Born Again, though, leaves no room for interiority. There is simply no time; most scenes move too quickly for us to get a bead on exactly what a character is thinking. Instead, characters have dialogue that serves the plot first and foremost. In the interest of efficiency, word economy, and action, the show focuses on the external world of the plot, and leaves us with little to no character study.
There are exceptions to this, of course. Daniel Blake, for example, has a rich inner life that we see transform over the course of this show. Wilson Fisk’s inner grief for Vanessa is palpable in each moment he’s on screen. And Benjamin Poindexter stands out as the highlight of the show, with his inner motivations driving his character and pulling the audience deep into his psyche. However, they are exceptions that prove the rule. And nowhere is the lack of interiority as egregious as it is with the show’s protagonist—Matthew Murdock.

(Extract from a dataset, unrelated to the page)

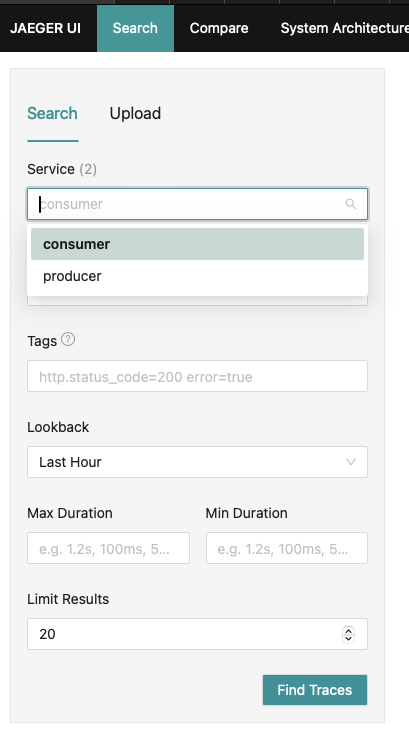Click the Min Duration input box
This screenshot has height=742, width=409.
coord(287,548)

For the titular superhero, Matt has had very little screentime. He is onscreen an average of 22% of the time, with the lowest episode percentage at 16%. This seems to be a reaction to season 1 critiques: most agreed that the side characters were very underdeveloped. But rather than lengthening the episodes or paring the focus down to a few key characters, Scardapane overcorrected hard. The end result is a season—a season where Daredevil makes the most important choice of his life—with very little Matt Murdock.

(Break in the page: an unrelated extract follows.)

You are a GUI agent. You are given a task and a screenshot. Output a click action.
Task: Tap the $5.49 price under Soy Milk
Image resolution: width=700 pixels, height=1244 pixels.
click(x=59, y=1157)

But his screentime isn’t the only absence we’re dealing with here. There is also an absence of what makes Matt Murdock Matt Murdock. As a character, the Matt we knew from the Netflix days is nearly gone, replaced with an icon. A symbol or image, the emblem of Daredevil, without the well-rounded humanity we’re so used to.

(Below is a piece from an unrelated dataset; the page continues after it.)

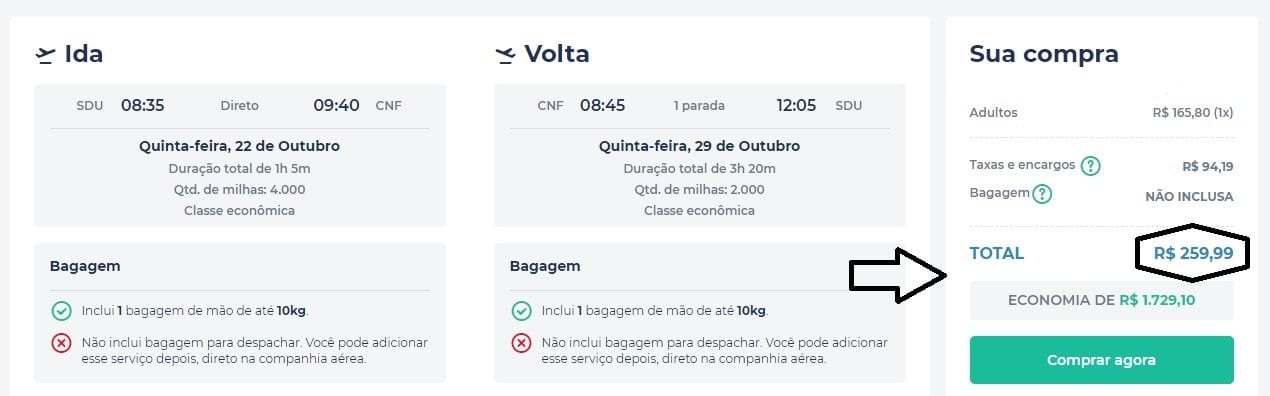Click red X icon under Ida baggage
Image resolution: width=1270 pixels, height=396 pixels.
coord(61,343)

Both Matt Murdock and Daredevil have become mythologized; they are larger-than life, almost flanderized versions of themselves. Without the time for navel-gazing, there is no time for Matt Murdock. There is so little subtlety left; his leadership, his religion, his savior complex all feel largely aesthetic, rather than chapters in a complex character study. Scardapane seems more interested in the iconography of Daredevil as a figure than in the psychological and spiritual conditions of superheroism.
The limited screentime and lack of interiority lead to a wide psychic distance between Matt and the audience. In fact, if I hadn’t come into the show already in love with Matt Murdock as a character, I don’t know that I’d care much about him at all. The writers just didn’t put in the necessary work to invest us in their own protagonist.
What Exactly Is Born Again?
Ultimately, Born Again cannot decide what kind of show it wants to be. Is it a new show, practically divorced from the original? Or is it a direct continuation and spiritual successor? Stylistically and aesthetically, it’s new. Tonally, it’s trying to be both, and comes off as mismatched. The writing style seems to mimic the Netflix show while fundamentally misunderstanding what made it great.
Born Again relies on nostalgia bait, while selectively revising and ignoring the continuity. Character traits—like Foggy’s desire for money, and Matt’s (somewhat self-righteous) fixation with morality over legality—are retconned for the sake of plot convenience. Characters like Matt and Karen have changed and grown from Netflix’s Daredevil, but Born Again is uninterested in showing us how they got there. Born Again invites comparison to the original all while failing to include the special ingredient that set Daredevil apart. The ingredient that Scardapane so contemptuously referred to as “navel-gazing.”
Netflix Daredevil elevated the superhero genre into something thoughtful, exploratory, and artistic. Its fingerprints can be seen in a lot of superhero media since then, like The Batman, Moon Knight, and The Penguin. But the show that should have followed most closely in that legacy, Daredevil: Born Again, has fallen back into the pool of average (albeit fun) cape shows. It has lost what made Daredevil so special.
In rejecting navel-gazing, Dario Scardapane has rejected the very soul of Daredevil.